◆ Exercise requirements
Only one stretch of the records below is wanted: the lines from the one holding "Given: Open the 'Службы ролей' sub-step" through the one holding "779x553 pixels.". Return it exactly, both ends included.

◆ Material provided

━━━━━━━━━━━━━━━━━━━━━━━━━━━━━━

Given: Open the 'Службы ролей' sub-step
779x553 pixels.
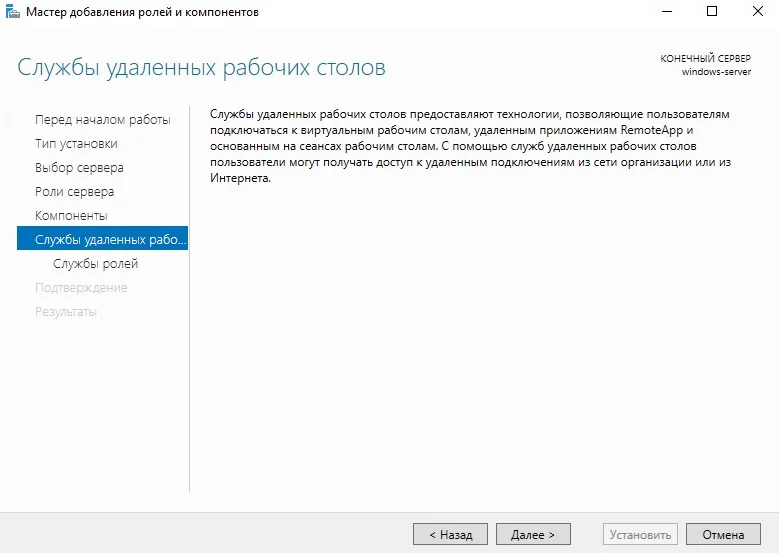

━━━━━━━━━━━━━━━━━━━━━━━━━━━━━━

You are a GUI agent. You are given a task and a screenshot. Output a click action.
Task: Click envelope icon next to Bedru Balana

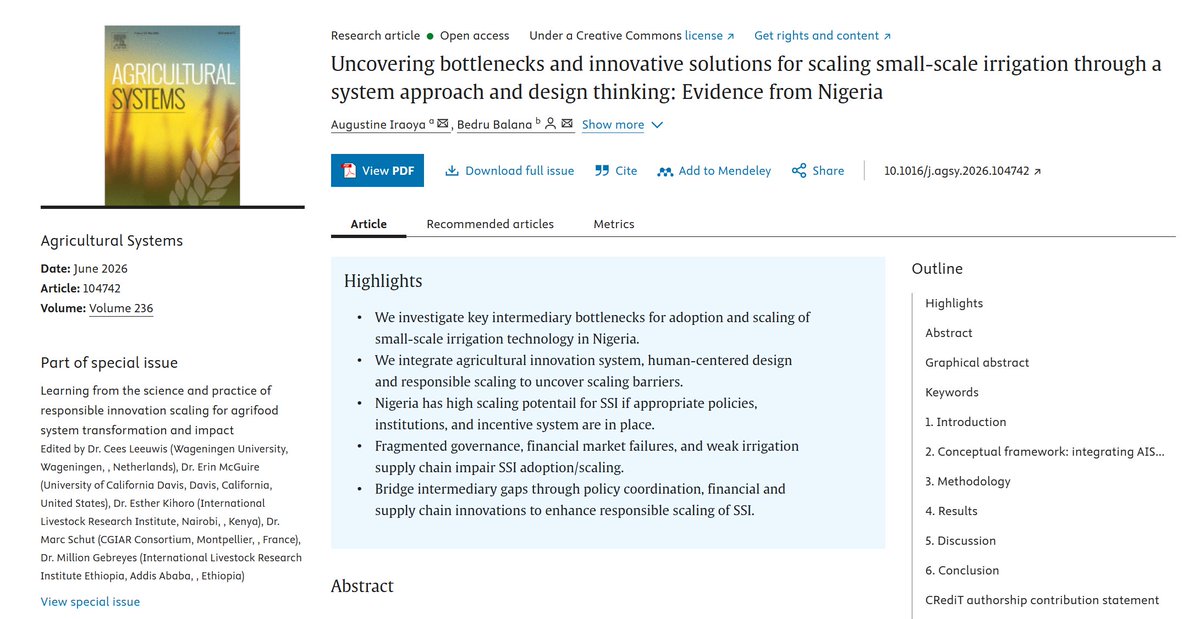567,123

━━━━━━━━━━━━━━━━━━━━━━━━━━━━━━

◆ Result
Given: Open the 'Службы ролей' sub-step
779x553 pixels.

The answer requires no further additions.